AAFP leaders claim that members have a voice. But there is a selective group that can attend. Who represents those who are forced to practice longer and harder and cannot attend.
True reform puts workforce in place where half of Americans have half enough generalists and general specialists across the basics that are 70% of health care services and are 90% of local services where most Americans most need care. They will still need to travel for more specialized services, but there is no reason for them to go across 1 or more counties to get basic services for primary care, mental health, and women's health as well as basic surgical care. Lack of True Reform focus insures that most Americans are at risk due to lack of Basic Health Access.
True reform values office, cognitive, basic services – even if this true reform forces cuts in the more expensive services, training, recruitment, retention, or other distractions
True reform helps small practice, primary care where needed, FM department finances, FM residency program finances, family medicine choice, family medicine retention, AAFP membership,
True reform supports more team members in our practices to share the load.
True reform can result in more higher primary care functions such as integration, coordination, and outreach. Until we exist as a resource, there is nothing to integrate or coordinate. The same is true for womens health, mental health, and basic surgical services.
True reform distributes health care dollars more equitably – especially if there is a focus on true reform specific to those serving the half of Americans with no or reduced access. The opposite of true reform is happening now with stagnant revenue, continued lowest payments where most needed, more penalties where most needed, and highest cost of delivery increases where most needed.
True reform should not require outside interventions and increased costs.
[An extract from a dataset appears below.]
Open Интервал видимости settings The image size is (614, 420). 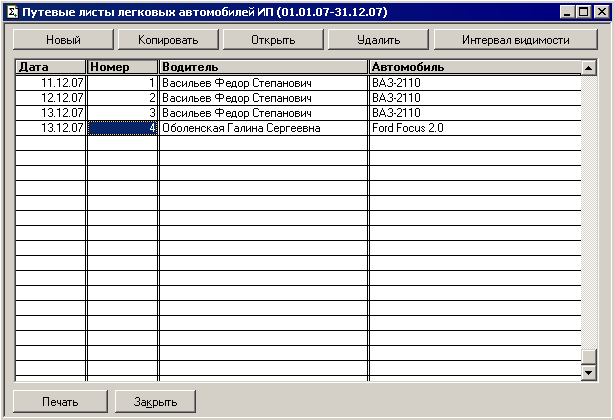coord(515,40)
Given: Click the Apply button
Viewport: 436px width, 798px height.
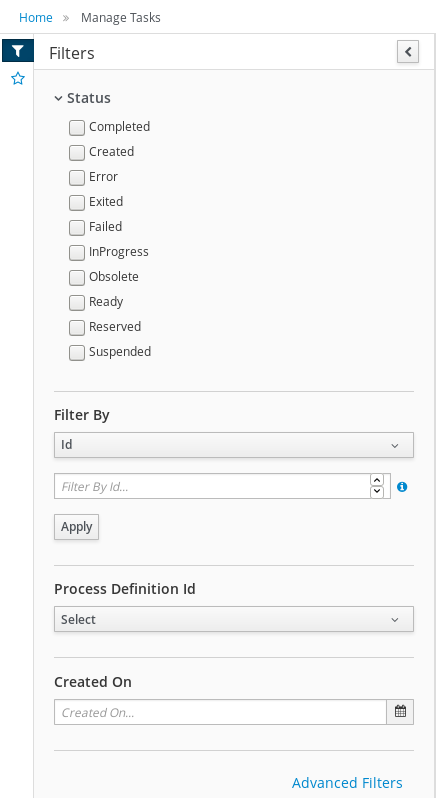Looking at the screenshot, I should coord(76,527).
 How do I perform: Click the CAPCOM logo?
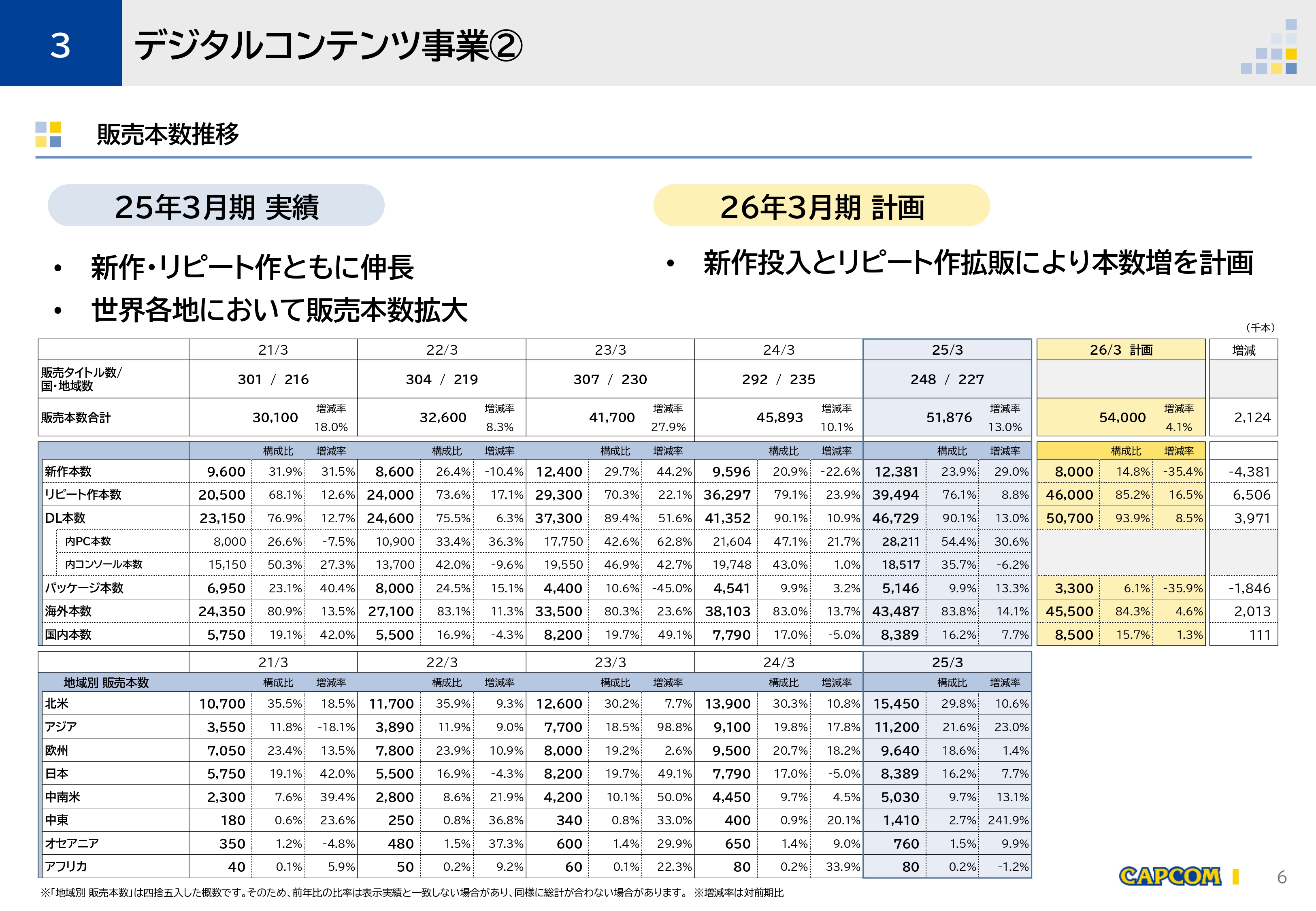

True reform is focused on the team members that deliver the care with increases in their numbers and distributions and supports.
And true reform likely results in improvements in costs.
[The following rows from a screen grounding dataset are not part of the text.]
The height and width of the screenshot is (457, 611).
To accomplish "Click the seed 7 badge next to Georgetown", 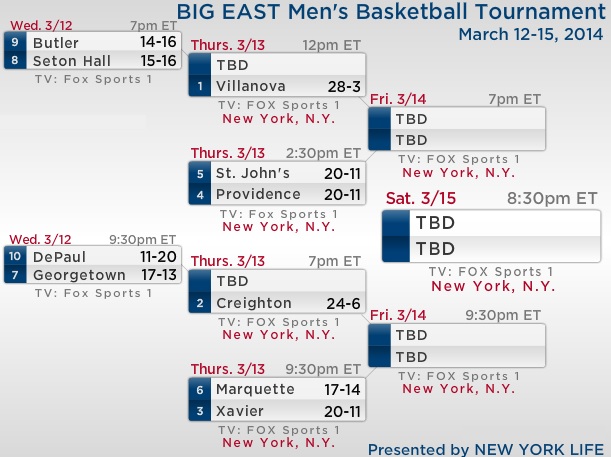I will pos(16,273).
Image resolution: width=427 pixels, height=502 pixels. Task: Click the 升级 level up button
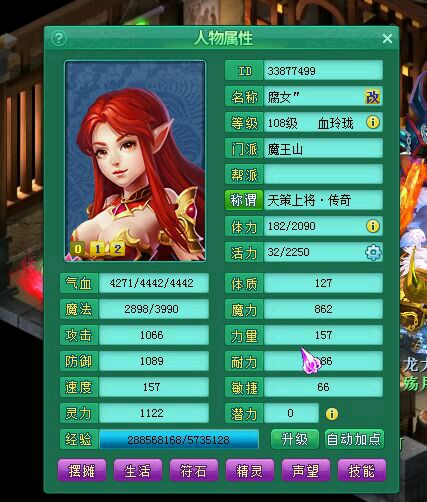(295, 439)
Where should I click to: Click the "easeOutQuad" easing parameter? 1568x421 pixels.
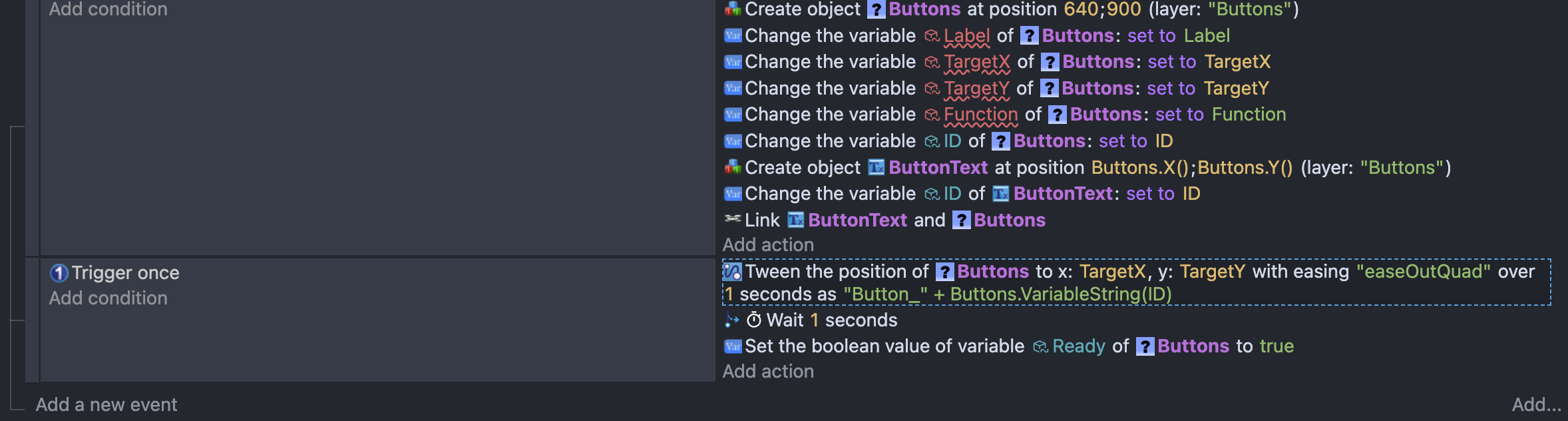[x=1423, y=272]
Women's health requires true reform. Women's health discussions not related to improving revenue for generalists and general specialists doing women's health are distractions from true reform.
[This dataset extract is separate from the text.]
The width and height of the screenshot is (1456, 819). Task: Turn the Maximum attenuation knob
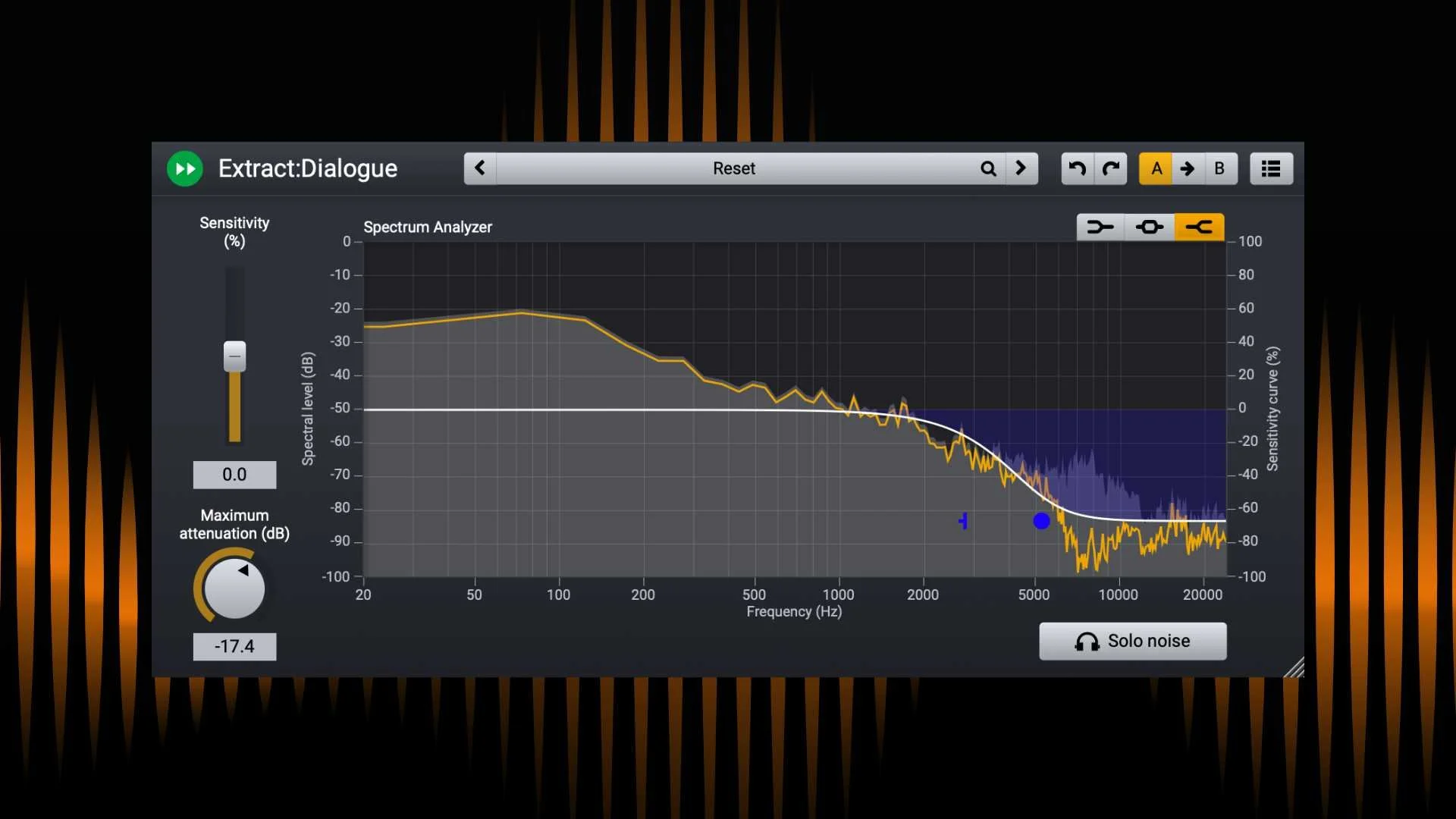point(234,588)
True reform requires a reduction of the Three Ms focus of metrics, measurements, and micromanagements and a major reduction in the dollars going to those who do not deliver care as noted by the Three Cs of corporations, consultants, and CEOs.
True reform is a visible, palpable, reliable increase in the revenue over the costs of delivering primary care as well as other generalist and general specialty services.
True reform restores hope to those getting hopeless.
True reform can tip the balance back so that fewer independent, small, and most important practices do not close – and potentially they could expand.
True reform injects enough dollars so that we can cover for patients who cannot pay and those with worthless insurance plans. Access is expanded regardless of insurance or not. Payments less than costs of delivery kill access for those with and without insurance where most Americans most need care.
True reform improves cash flow, jobs, economics, and social determinants for the half of Americans most behind by the designs of health, education, economics, and more. This can also result in improvements in outcomes because the populations are being changed – or at least are not being abused as much by the health care payment design.
True reform could restore the public faith in physicians and in primary care with more time for patients. It can restore our faith with more time for team members and more time for our families.
True reform can stabilize finances and team members to allow opioid interventions, continuity telehealth, focus on mental health issues, expansion of hepatitis C services, support for caregivers, and other more complex areas to be addressed by more team members in more places.
Every day we get claims or blames. We will continue to get these as physicians. But we can expect some improvement with true reform. Without true reform – there will be steadily worse.
Hopefully you will see why True Reform is the most important focus in primary care.